2. Multiple Counts of Receipt

The court considered a similar argument with respect to the receipt counts under § 2252(a)(2), which criminalizes the receipt of “any” prohibited images. The court found the term “any” ambiguous as to setting the applicable unit of prosecution; under the rule of lenity, absent evidence of a contrary congressional intent, “a person who receives multiple prohibited images in a single transaction can only be charged with a single violation of § 2252(a)(2).” Here, the trial evidence showed that Polizzi received prohibited images on four distinct dates, with no evidence of multiple and distinct transfers on each of those dates. Thus, Polizzi could only be convicted of four receipt counts – “one for each date on which he received images – but not multiple receipt counts per day.”

3. Simultaneous Convictions of Possession and Receipt

Finally, Polizzi argued that he could not be convicted of both possession and receipt, because possession is a lesser included offense of receipt. The court noted that both the Third and Ninth Circuits have so held, and found those cases “persuasive,” but did not actually rule on the issue. Polizzi “was charged with possessing certain images of child pornography the receipt of which did not form the basis for a separate receipt count.” Thus, for those four counts, his possession was not incident to an act of receiving for which he has already been punished.

B. Other Claims

At trial, Polizzi tried to get the district court to force the government into an Old Chief-type stipulation that the images were child pornography, so as to prevent them from being introduced into evidence. The district court would not do it, and the circuit affirmed. Here, in light of Polizzi’s insanity defense, the “specific nature and content of the images were relevant” and the “risk of unfair prejudice was minimized by the mode of presentation.”
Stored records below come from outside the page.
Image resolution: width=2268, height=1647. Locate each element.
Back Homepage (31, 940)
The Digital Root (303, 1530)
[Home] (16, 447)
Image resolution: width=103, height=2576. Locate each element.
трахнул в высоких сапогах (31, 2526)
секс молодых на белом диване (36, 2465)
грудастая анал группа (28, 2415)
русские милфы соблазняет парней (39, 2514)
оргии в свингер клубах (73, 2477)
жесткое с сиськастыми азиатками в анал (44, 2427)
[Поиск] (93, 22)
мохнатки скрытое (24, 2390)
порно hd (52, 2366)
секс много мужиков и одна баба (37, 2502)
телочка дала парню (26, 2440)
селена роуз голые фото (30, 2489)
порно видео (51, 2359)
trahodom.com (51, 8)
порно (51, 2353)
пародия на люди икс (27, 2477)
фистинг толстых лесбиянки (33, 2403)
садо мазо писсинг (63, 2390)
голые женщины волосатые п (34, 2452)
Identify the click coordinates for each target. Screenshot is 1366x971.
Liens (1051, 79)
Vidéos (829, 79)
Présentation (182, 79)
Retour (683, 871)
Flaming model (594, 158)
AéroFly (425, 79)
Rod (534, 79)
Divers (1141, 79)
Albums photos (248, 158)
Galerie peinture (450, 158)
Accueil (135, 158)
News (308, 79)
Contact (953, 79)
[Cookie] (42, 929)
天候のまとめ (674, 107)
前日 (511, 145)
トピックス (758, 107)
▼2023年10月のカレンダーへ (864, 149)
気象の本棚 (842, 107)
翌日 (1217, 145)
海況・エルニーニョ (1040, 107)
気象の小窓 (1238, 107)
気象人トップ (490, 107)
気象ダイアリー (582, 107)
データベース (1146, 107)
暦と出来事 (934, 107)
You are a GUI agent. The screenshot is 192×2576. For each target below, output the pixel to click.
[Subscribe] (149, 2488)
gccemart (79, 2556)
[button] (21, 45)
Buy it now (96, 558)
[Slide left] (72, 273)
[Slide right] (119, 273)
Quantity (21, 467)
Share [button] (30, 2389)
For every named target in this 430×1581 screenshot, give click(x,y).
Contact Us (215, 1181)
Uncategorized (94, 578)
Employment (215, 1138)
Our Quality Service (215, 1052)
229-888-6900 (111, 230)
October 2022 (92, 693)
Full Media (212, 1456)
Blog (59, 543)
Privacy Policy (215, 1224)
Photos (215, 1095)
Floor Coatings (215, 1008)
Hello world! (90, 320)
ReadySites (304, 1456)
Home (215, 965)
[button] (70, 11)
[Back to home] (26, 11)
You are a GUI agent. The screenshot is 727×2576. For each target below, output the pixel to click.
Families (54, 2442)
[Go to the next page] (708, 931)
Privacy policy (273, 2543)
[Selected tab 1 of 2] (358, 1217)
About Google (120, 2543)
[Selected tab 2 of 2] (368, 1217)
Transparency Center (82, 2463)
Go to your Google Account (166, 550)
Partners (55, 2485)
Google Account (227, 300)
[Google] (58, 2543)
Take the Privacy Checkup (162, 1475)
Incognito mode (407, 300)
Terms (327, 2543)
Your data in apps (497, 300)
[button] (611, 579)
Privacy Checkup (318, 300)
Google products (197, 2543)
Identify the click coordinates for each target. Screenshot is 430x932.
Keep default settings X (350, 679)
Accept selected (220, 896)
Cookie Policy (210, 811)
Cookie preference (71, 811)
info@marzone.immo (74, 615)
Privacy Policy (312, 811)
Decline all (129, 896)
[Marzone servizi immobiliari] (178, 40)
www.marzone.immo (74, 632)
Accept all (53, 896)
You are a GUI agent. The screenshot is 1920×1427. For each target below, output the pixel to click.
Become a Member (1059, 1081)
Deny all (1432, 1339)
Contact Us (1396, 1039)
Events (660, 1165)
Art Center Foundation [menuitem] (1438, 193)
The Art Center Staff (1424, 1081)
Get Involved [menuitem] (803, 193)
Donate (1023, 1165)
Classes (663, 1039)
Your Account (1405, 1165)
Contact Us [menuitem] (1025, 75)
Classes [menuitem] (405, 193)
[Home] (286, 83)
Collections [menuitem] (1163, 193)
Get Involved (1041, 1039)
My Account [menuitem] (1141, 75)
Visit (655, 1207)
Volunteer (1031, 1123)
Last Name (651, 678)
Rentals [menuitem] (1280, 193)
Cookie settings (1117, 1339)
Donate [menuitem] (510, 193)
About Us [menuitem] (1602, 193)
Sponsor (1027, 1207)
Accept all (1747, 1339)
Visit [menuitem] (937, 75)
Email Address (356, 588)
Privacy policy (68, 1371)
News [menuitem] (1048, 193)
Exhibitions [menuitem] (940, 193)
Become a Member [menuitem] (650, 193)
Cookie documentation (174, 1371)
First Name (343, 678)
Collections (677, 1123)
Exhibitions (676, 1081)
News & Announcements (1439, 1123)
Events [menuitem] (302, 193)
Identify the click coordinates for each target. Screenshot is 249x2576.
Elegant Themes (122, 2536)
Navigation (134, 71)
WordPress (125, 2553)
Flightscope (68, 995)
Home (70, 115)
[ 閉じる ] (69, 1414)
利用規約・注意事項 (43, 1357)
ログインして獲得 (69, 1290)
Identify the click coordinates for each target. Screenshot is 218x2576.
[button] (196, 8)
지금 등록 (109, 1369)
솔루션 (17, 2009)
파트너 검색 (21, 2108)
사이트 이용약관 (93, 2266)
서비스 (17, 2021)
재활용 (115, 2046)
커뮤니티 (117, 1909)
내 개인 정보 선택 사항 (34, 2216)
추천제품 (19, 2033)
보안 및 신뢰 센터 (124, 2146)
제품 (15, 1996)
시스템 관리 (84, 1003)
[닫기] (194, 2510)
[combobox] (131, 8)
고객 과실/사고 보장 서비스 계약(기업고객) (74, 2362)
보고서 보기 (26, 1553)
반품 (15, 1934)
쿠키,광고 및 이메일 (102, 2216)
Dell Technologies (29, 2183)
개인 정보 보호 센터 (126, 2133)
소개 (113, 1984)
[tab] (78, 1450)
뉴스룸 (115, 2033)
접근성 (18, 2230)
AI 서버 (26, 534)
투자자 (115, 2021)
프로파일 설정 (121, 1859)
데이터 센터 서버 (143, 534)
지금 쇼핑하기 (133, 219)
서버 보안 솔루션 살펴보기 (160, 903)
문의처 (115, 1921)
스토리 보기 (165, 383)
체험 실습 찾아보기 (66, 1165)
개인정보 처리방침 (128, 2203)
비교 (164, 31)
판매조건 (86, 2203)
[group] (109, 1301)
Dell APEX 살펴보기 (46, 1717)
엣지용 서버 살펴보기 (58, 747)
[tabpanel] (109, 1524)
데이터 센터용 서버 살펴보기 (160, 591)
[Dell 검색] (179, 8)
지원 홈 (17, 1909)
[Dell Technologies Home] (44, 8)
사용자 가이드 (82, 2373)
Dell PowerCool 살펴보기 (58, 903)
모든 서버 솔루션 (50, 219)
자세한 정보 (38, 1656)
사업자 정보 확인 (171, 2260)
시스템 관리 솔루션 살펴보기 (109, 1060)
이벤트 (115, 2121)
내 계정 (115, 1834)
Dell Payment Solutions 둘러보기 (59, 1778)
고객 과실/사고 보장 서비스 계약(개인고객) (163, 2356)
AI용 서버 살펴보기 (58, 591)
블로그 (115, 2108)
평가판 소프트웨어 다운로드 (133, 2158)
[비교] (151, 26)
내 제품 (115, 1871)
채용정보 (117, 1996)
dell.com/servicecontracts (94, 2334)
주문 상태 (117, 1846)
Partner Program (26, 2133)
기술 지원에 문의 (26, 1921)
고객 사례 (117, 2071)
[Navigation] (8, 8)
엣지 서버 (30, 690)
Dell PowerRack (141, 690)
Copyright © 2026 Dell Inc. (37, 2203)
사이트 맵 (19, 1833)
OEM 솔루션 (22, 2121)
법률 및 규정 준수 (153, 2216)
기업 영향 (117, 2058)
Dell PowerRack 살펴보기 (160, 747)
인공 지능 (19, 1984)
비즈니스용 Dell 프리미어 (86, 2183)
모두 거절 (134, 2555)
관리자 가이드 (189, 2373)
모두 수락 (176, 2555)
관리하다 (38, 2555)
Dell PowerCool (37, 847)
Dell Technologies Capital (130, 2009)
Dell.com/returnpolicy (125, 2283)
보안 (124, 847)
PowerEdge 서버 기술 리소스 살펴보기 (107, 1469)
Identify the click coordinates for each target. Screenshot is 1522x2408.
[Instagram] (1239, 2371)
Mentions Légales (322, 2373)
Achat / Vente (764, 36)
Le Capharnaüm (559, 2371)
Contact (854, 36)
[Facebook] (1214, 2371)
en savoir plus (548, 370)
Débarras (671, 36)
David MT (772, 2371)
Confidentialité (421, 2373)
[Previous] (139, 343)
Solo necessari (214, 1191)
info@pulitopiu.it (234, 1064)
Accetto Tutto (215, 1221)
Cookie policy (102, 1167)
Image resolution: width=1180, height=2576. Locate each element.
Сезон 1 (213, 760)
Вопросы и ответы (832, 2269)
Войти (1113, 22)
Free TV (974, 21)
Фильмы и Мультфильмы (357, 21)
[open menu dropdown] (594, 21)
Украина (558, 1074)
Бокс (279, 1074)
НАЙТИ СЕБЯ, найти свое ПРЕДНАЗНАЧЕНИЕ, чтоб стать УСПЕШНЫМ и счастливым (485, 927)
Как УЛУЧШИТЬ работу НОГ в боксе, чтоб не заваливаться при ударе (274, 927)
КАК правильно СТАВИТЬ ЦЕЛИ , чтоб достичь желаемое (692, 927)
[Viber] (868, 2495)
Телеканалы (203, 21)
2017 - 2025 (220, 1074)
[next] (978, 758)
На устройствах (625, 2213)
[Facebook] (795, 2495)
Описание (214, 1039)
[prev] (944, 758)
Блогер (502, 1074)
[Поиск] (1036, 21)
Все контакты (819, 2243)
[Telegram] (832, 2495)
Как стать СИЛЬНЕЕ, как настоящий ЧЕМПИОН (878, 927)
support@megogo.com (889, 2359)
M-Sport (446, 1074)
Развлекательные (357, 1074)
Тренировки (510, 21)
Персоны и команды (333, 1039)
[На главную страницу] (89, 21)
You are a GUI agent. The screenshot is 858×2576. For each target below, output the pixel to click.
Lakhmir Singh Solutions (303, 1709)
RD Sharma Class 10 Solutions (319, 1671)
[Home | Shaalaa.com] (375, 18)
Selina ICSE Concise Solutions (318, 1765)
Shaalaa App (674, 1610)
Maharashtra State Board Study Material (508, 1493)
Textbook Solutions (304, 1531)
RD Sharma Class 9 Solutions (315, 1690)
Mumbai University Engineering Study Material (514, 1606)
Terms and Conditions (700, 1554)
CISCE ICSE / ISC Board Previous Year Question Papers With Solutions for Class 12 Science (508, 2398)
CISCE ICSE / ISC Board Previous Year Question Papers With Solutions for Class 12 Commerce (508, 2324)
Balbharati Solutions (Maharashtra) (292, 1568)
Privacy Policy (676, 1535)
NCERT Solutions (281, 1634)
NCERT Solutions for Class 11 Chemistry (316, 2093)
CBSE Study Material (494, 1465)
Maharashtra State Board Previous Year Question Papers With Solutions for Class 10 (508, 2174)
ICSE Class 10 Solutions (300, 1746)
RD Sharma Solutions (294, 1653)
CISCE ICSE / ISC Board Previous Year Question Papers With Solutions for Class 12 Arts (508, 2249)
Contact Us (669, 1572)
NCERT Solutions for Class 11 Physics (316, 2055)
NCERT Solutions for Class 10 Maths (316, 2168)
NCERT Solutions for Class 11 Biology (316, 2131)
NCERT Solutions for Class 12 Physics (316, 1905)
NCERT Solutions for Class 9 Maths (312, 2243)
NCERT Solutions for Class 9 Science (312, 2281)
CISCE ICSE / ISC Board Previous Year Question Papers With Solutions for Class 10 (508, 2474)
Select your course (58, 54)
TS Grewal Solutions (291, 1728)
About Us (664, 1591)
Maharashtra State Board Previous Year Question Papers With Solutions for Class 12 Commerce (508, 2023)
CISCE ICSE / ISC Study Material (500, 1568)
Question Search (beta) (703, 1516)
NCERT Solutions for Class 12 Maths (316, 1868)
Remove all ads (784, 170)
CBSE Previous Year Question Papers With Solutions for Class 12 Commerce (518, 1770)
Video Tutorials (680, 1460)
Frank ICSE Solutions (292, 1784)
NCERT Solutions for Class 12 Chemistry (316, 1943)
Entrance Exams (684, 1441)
He also challenged the court’s charge on the insanity defense, but the court refused to consider the claim, finding that it was “waived” by his affirmative acceptance of the instruction, and not merely “forfeited” by a lack of objection, which would have left open the possibility of plain error review.

The Cross-Appeal

Although although the court rejected Polizzi’s claim that the Sixth Amendment required the jury to be informed of the mandatory minimum, the court did not agree with the government that district courts can never inform a jury of a mandatory minimum. Nevertheless, it reversed the grant of the Rule 33 motion.

After reviewing the cases, the court held that district courts have discretion to instruct the jury on the applicable mandatory minimum in some circumstances: “Without attempting to define the boundaries of a district court’s discretion in this regard, we recognize the possibility … that circumstances may exist in which instructing the jury on the consequences of its verdict will better ensure that the jury bases that verdict solely on the evidence and will better discourage nullification.”

Here, the court did not reach the question whether the district court would have had the discretion to inform the jury of the mandatory minimum at Polizzi’s trial. Even if, arguendo, it had, it was “certainly within the trial court’s discretion to decline to,” which it did, and thus the standard for grating a new trial under Rule 33 – “a compelling reason involving substantial unfairness” – was not met.